We're glad you stopped by to visit our site! Hope you find just what you're looking for, or will let us know so we can find it for you! While you're at it, be sure to read our Frequently Asked Questions (FAQ) page... most people find it helpful or at least entertaining... you can decide for yourself!
...is based on a small (8.25"h x 5"w x 2.5"d) painted, all-metal, wind-up German alarm clock by Friederich Mauthe, circa 1900. Suggesting a portly dignitary sometimes known as "John Bull", the consummate cartoon character representing England, (the physique of which Mrs. Clock Guy has occasionally, unfairly and under protest, equated to The Clock Guy), the figure sports a jaunty hat that serves as the alarm bell housing. The clock "stands" on the feet of the burgher. It is an arresting design and a rare collectible that we're proud to own. We've only seen two others of this clock in all our years in business and both of them came from South America. We purchased this one from a collector in Sweden. Click to hear his persistent wake-up call...! Click the photo above to see a catalogue sheet of this clock as imported by the George Kuehl Clock Co, that was located on North Wabash in Chicago.
We are a clock dealer located in Escondido, in San Diego North County. We offer clock purchases, clock consignments - both physical and digital - estate clock purchases, and occasional trades.

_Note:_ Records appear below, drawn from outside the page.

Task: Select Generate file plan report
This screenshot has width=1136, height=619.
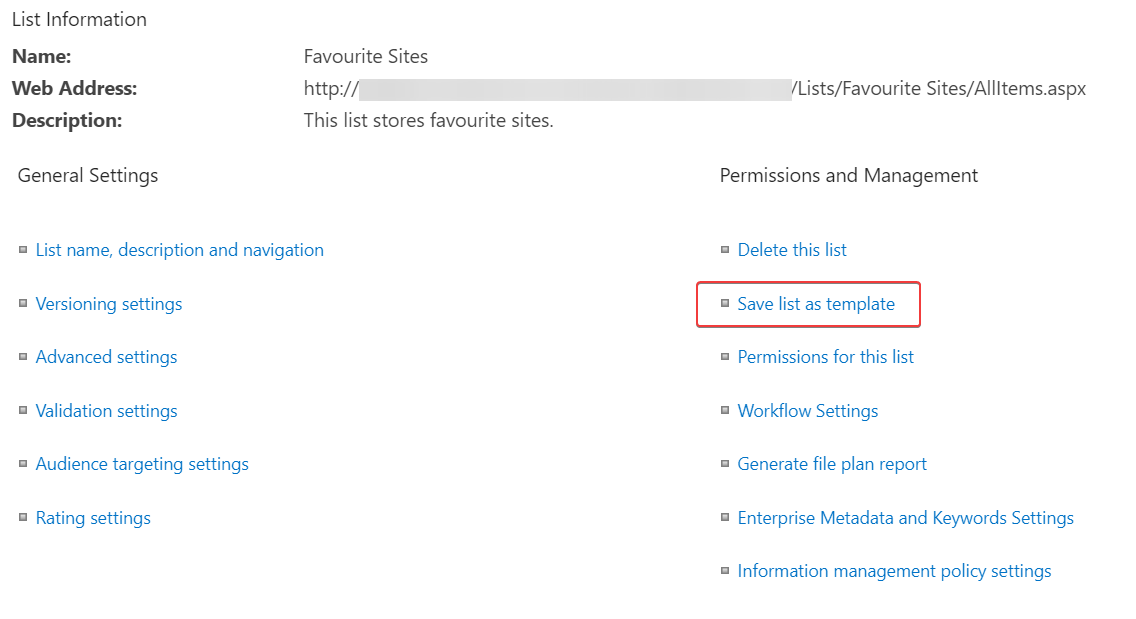Action: 832,464
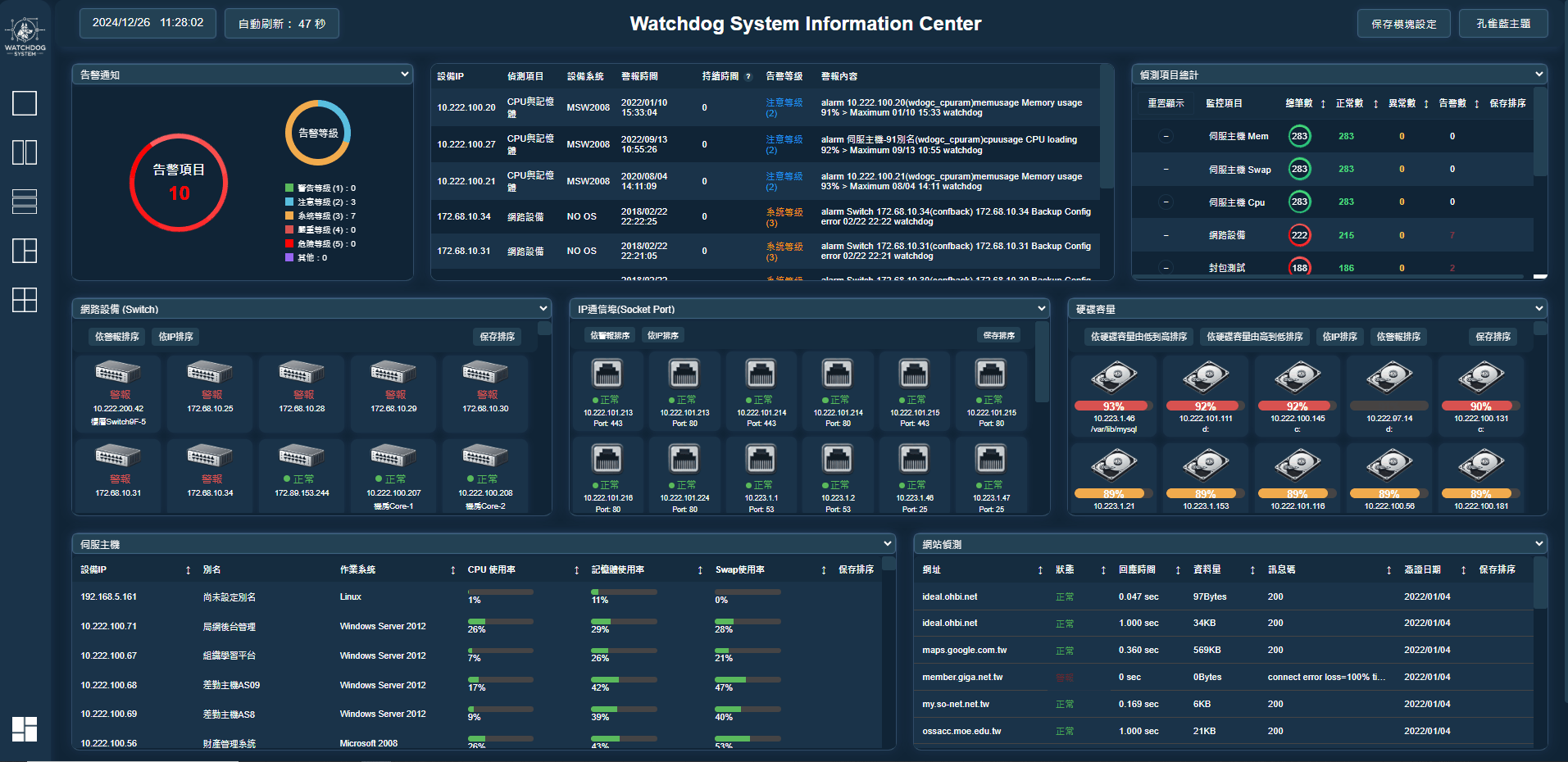Open switch device icon for 10.222.200.42
Viewport: 1568px width, 762px height.
[x=118, y=372]
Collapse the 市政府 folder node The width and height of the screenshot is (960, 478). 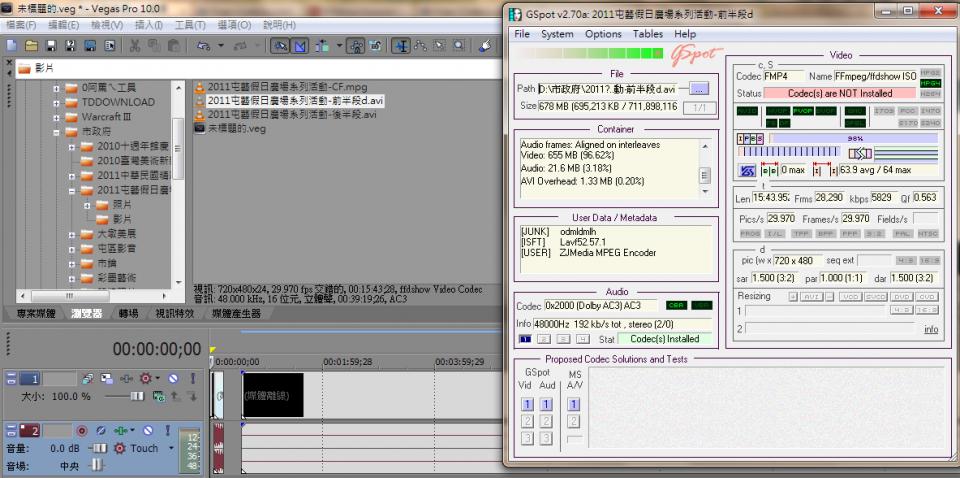(57, 131)
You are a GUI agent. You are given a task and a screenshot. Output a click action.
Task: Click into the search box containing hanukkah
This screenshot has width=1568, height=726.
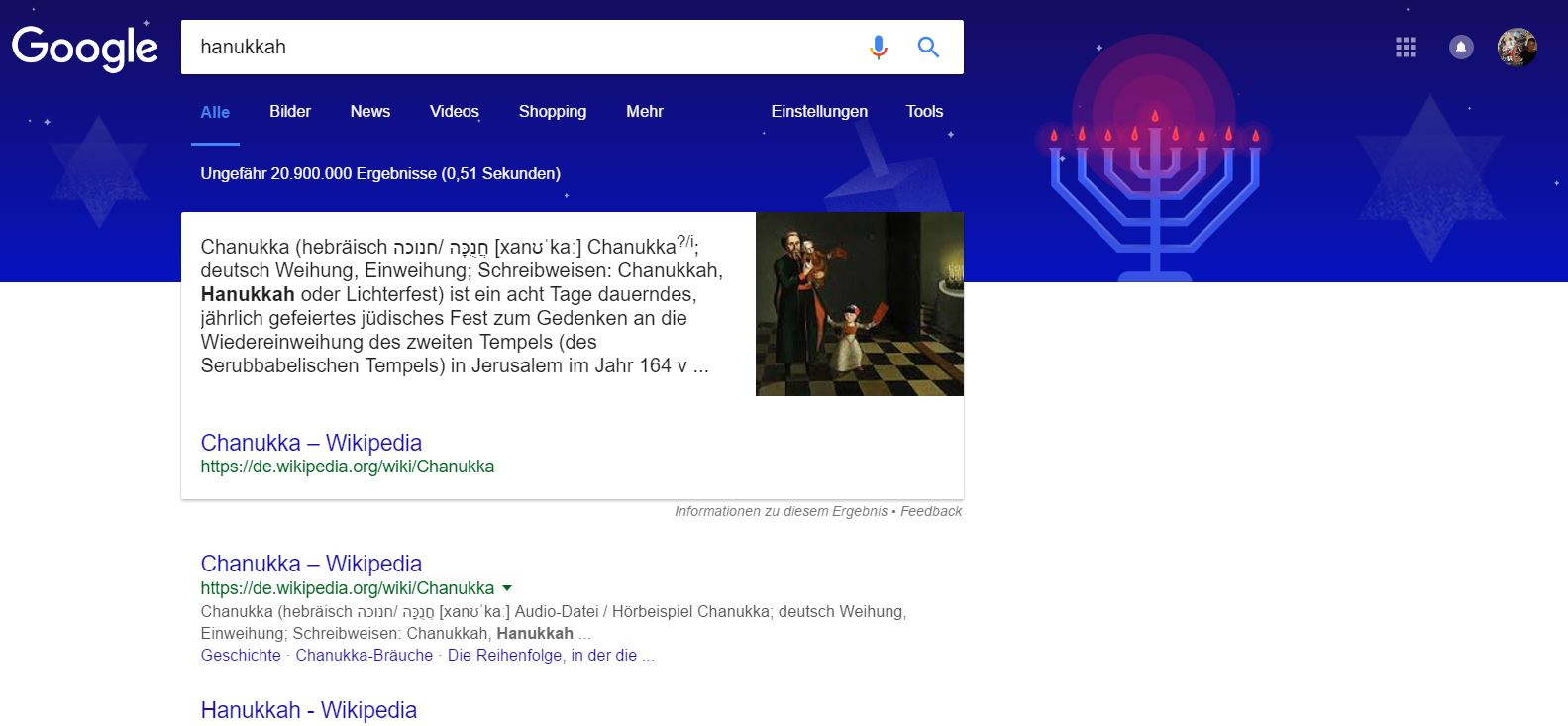515,48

We also offer clock service within San Diego and south Orange County and south Riverside County.
A significant portion of our business comes from what we call "pre-estates", where families are downsizing their collections (or lives). We work closely with them to maximize what they can get from their clocks. We also do a lot of work with estates, helping families through the difficult process of sorting through family "stuff" the value of which is unfamiliar turf for those involved. Our goal is to help them avoid ending up dealing with unscrupulous estate-hunters, auctioneers and buyers who are seeking to pay them ten cents on the dollar. There's more about this on our estates/pre-estates page.
Often, when we meet new "clock people" or "music box" people, ultimately, the conversation turns to "Tell me a little about yourself," or "How did you get into this Clock Guy business, anyway?" The latter is a crazy story, really, of a re-kindled hobby run amuck. But that seems not unlike others we have heard of in the past.

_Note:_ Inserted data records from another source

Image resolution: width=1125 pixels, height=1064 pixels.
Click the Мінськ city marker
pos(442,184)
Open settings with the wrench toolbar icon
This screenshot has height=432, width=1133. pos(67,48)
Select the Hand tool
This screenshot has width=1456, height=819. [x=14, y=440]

So here's a little about us...
01/30/18: We've moved to Escondido CA, a northern San Diego County City. Our new home is on a property about half the size of our one-acre Vista property and 432 sq ft smaller. Time for downsizing – ugh – where are we going to put all this "stuff"?. So, we will update this section over the next few months as we recover from the move and having gutted the entire new home except for the master bathroom, removing numerous very invasive large trees, and refurbishing the swimming pool just in time for grandkid invasion in the summer!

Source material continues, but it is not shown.